I´m not a procrastinator. I usually finish long before a deadline. I don´t like the feeling of unfinished business, so I tackle things as they arise. Making a living as a freelancer taught me that.

- What do you tell up and coming authors?
To write as much as possible, even if you feel it´s bad. I taught creative writing for a few years, after my kids were born, just to get out of the house and interact with other adults. I believe that if you don´t have any material to improve upon, you will continue to put off writing until you can do it well enough, and if you don’t write, that day will never come.

- What do you tell yourself about writing, and handling the ups and downs?

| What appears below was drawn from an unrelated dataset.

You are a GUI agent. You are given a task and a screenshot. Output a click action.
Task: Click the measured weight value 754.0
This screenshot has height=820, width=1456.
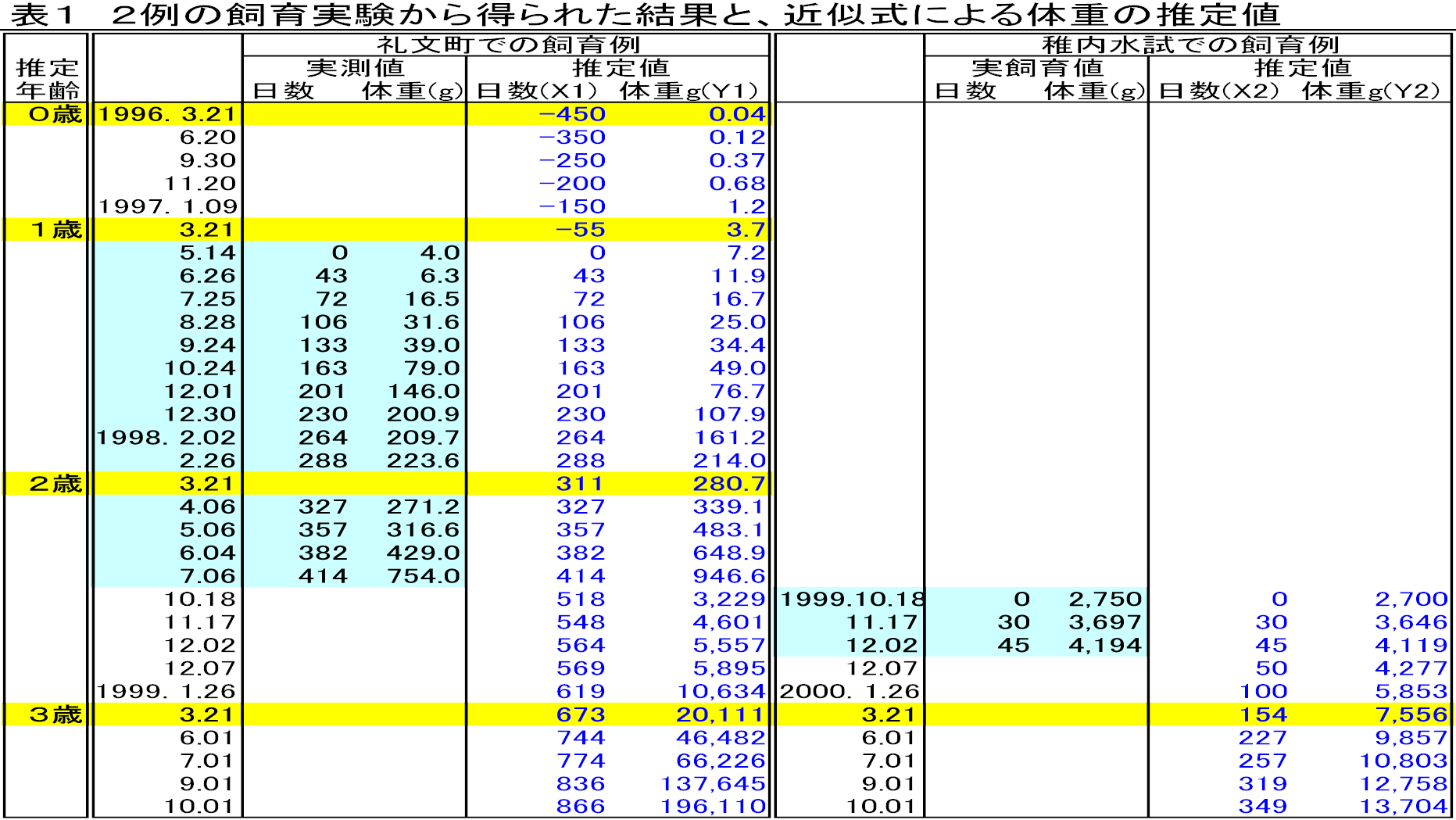point(423,576)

I´ve been writing for publication for 18 years now and know that most of the highs and lows are in my head. One day you feel that you are a pretty good writer, and the next, you know you suck. I used to think the next book would be the one to bring in the big bucks, the huge recognition, eternal happiness … But of course it never is. Now I mostly try to keep writing and enjoy the ride. I´m grateful that not being a 9-5 job kind of person, I´ve made it this far in life as a free-lance writer and translator. I get to run on the beach when others are working, but then on the weekend I may need to choose writing over hanging out with friends.